We are therefore in need of rapid systems of quality control, corrected for variability, allowing real time process control, because disruptive routines have the possibility of disruptive worse results. In addition, we will have to understand the limitations of our tools.
The first element in these rapid systems is the scoring of variability. The authors use the RACHS system [2], but most systems can be used, as well for adult as for congenital cardiac surgery. The limitations of these models are multiple: the variability of the original dataset, the richness of their descriptive variables, their relationships with socio-economic environments, their questionable stability over time, finally an outcome's interval covering hospital mortality but not the complete periprocedural risk. Units with exceptional expertise can even use their own models and use the correct outcome's interval, as there are 3 months for CABG, 6 months for valve surgery and even longer for congenital therapies.
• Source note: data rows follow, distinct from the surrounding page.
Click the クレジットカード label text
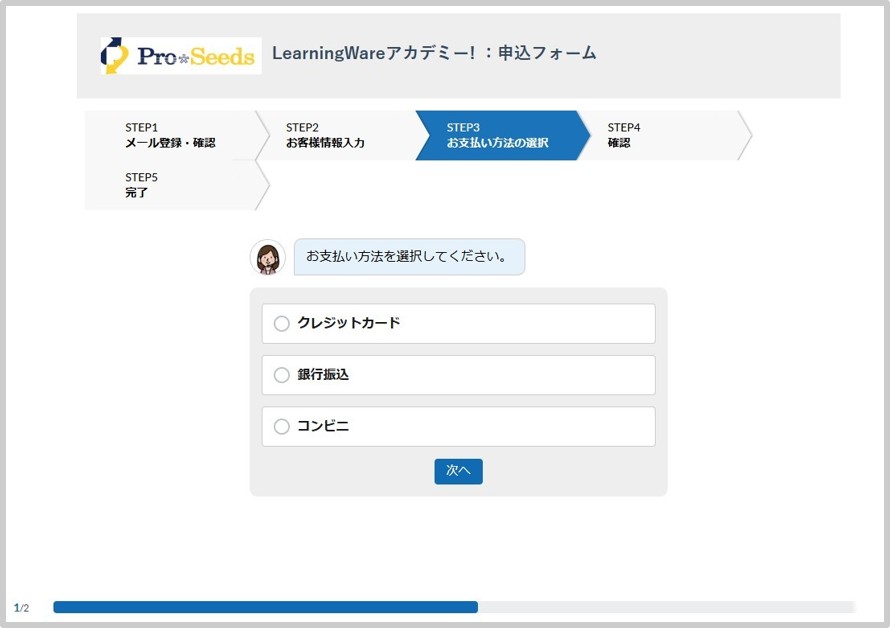The height and width of the screenshot is (628, 890). [x=349, y=323]
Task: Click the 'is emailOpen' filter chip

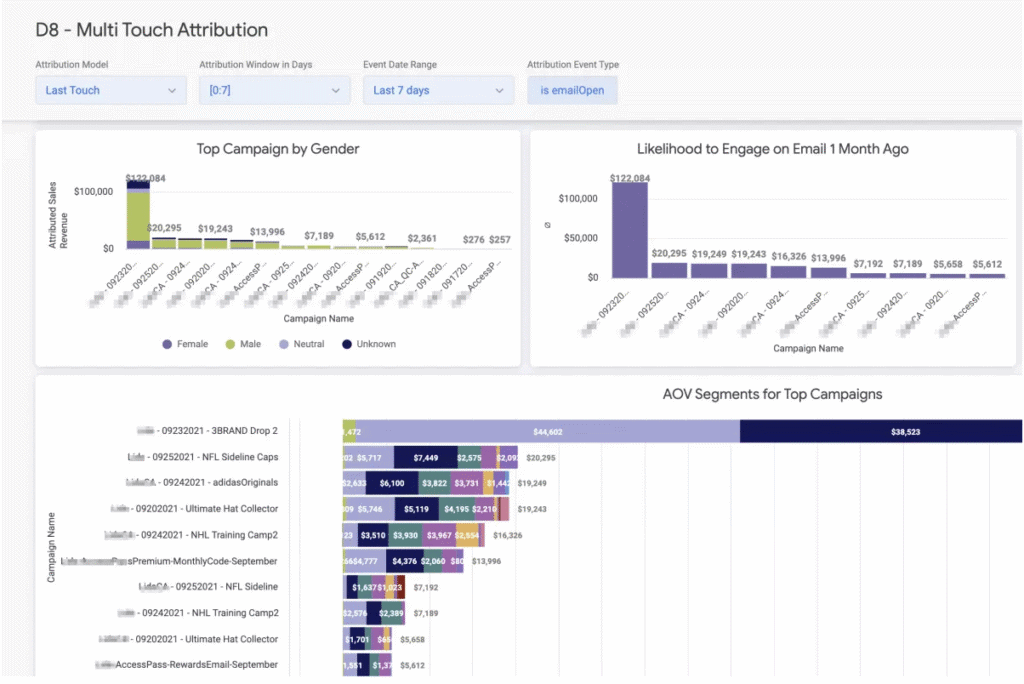Action: tap(572, 90)
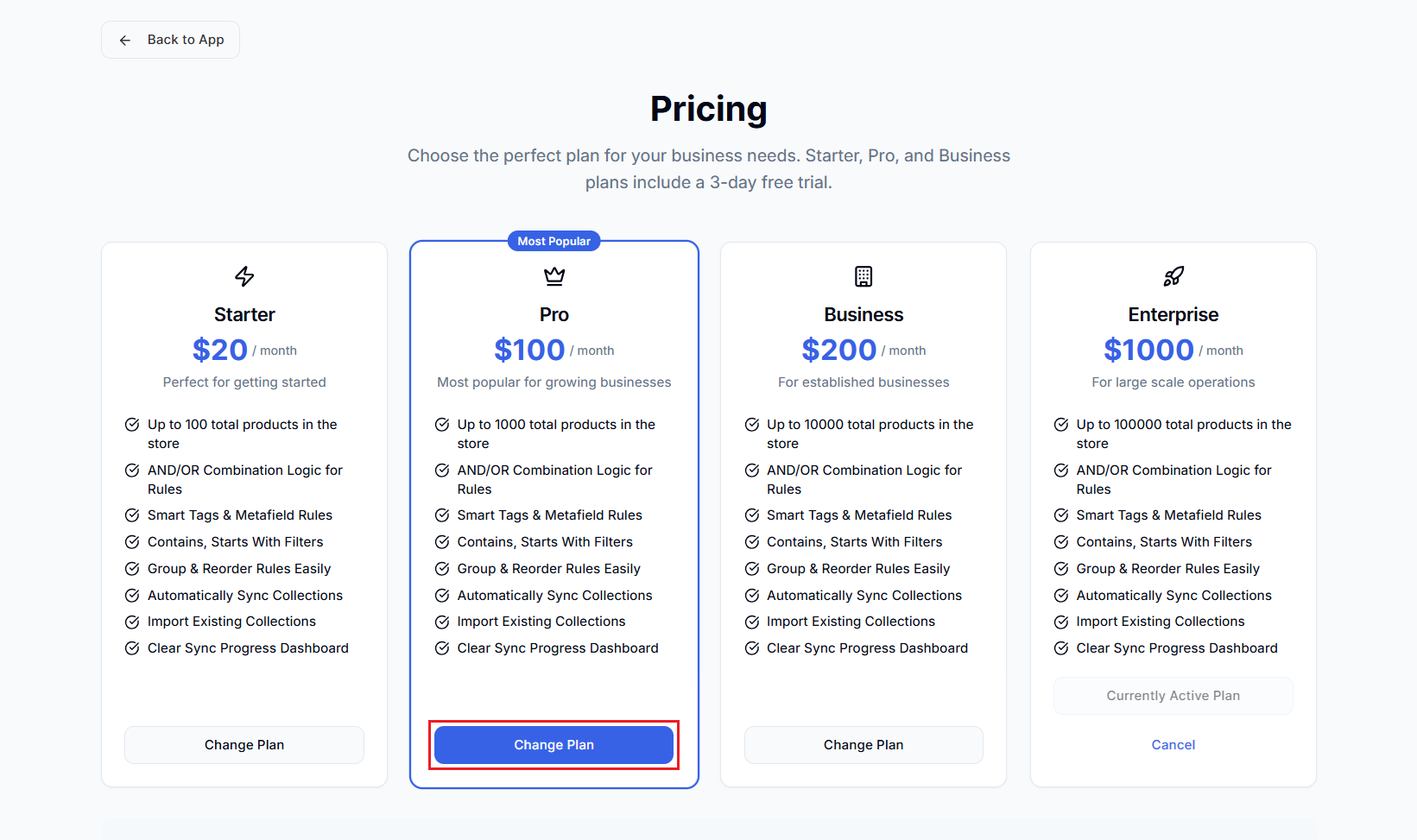Click the building icon above Business plan
1417x840 pixels.
863,276
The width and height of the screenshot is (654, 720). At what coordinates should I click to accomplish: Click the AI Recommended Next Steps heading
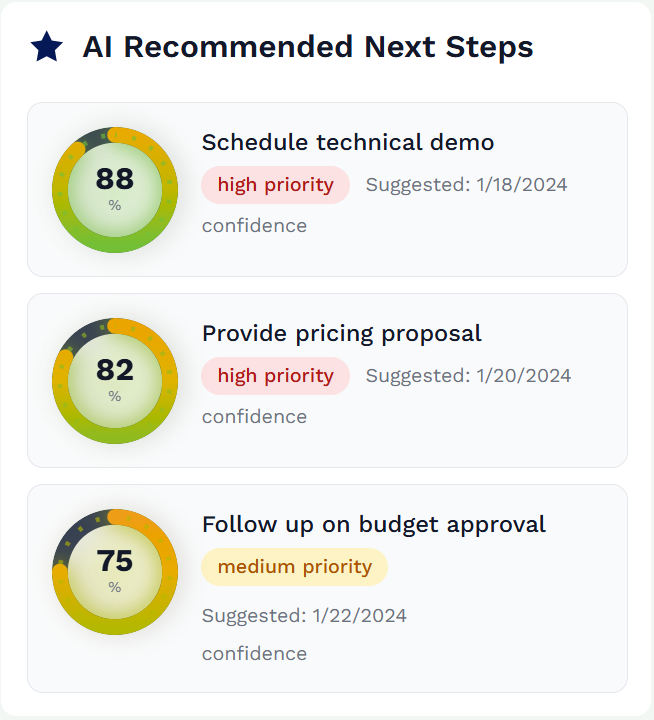click(x=308, y=47)

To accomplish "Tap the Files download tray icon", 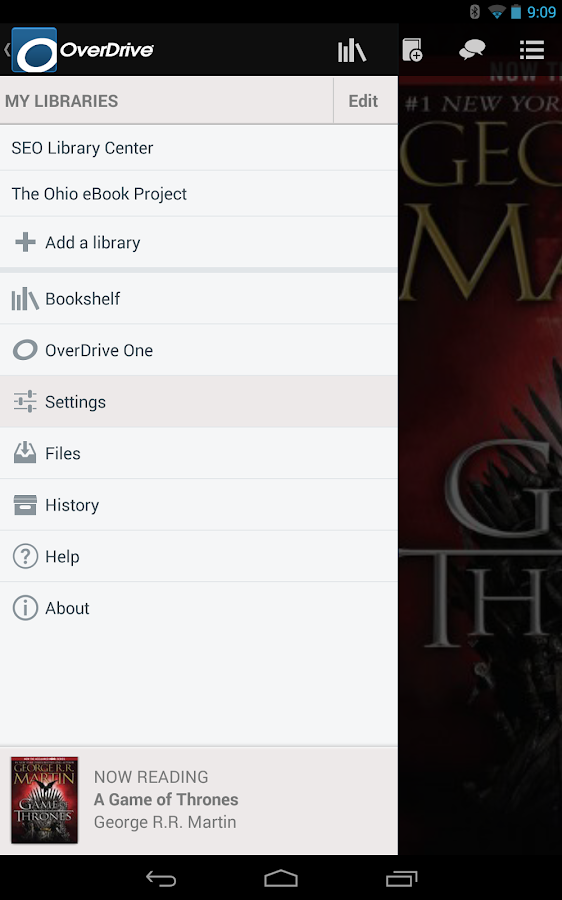I will 25,453.
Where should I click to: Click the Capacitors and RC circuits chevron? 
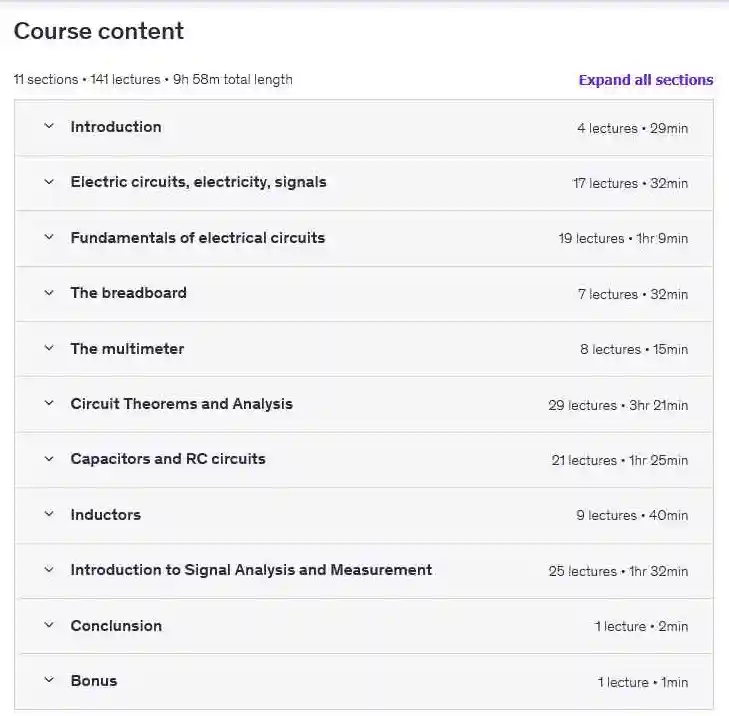click(48, 459)
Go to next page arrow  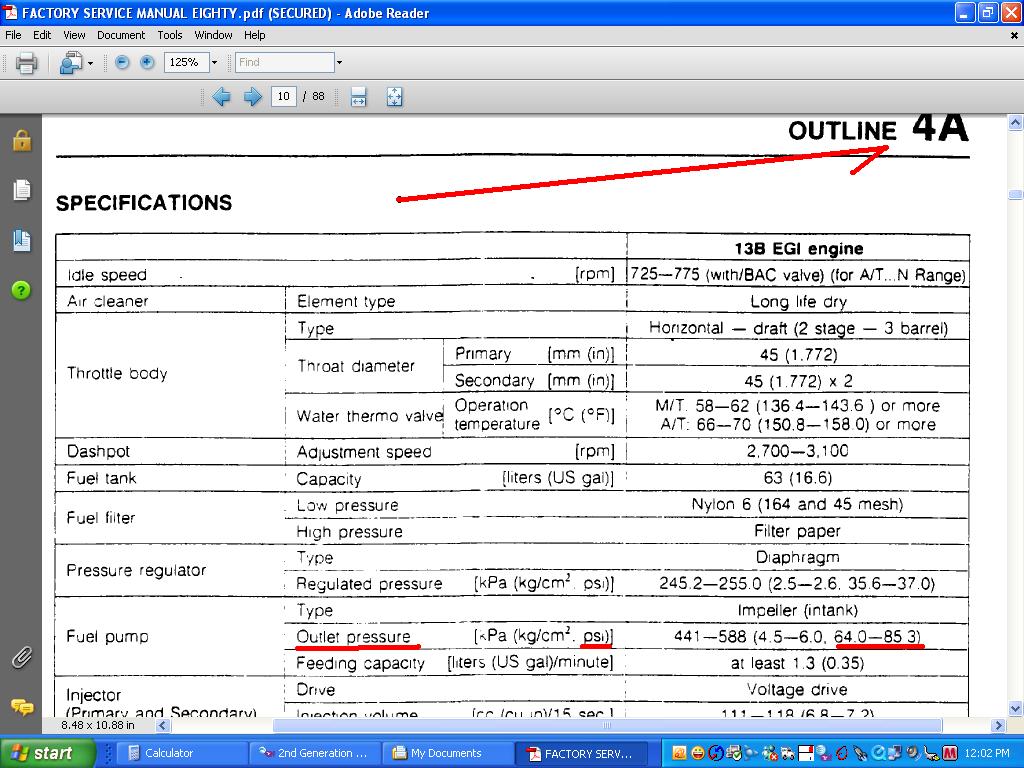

Within some countries, formal agreements have been made on adult cardiac surgery systems, often without understanding their limitations. The K.U. Leuven uses self-developed complex systems with scientifically correct observation intervals but also outside systems with incorrect intervals for intra- and interdepartmental performance monitoring of cardiac surgery.
The second element is the use of a graphical display. The authors have chosen for the VLAD system [3]. This system with high graphical power is a very easy to understand. It allows the use of any observation interval, as stated earlier, and can be created in any spreadsheet program. Many national systems use it to visualise interdepartmental differences. This is perfectly possible since their study samples are usually large enough. Indeed the limitations of this display were the absence of uncertainty intervals and the use in reduced samples. From a conceptual perspective one can understand that the minimal sample should have a cumulative risk of one, but these limitations were never formalised, since the practical use would probably demand much larger samples. Personal exploration about the use of this method in individual units has identified that most units failed to construct the simple spreadsheet structures. Only expert units and national monitoring systems actively applied this system. The K.U. Leuven used the system extensively for intradepartmental quality monitoring by year but also by individual surgeon, even published them on the intranet. It is a perfect method for observing not only the integration of a new surgeon in a high-performance experienced team but also the stability of the performance in surgeons with gradually reducing surgical activity. We refined the graphical displays to interact with our demands. The system has been our core guide in the disruptive re-engineering of CABG towards an OPCAB approach in all patients in October 1999. We needed to have real time performance monitoring to avoid the possibility of disruptive worsening of our result. From the first series of 100 patients the impact became obvious with an impressive positive angle of the VLAD line, indicative of a totally different relation of this new procedure with the patient variability. This angle has been stable after several thousand patients operated according to these totally different concepts.
The authors have added a third step to the previous ones, visualising variation due to chance or due to statistical significance. This deletes one of the previously cited limitations but places new demands on the authors since they will have to provide downloadable preprogrammed spreadsheets if they want their technique to be used by individual nonexpert units. Any reduction of risk is of clinical relevance for the patient but science is driven by the laws of mathematics and therefore the more performing a system becomes, the more it can be used and who knows the easier be improved.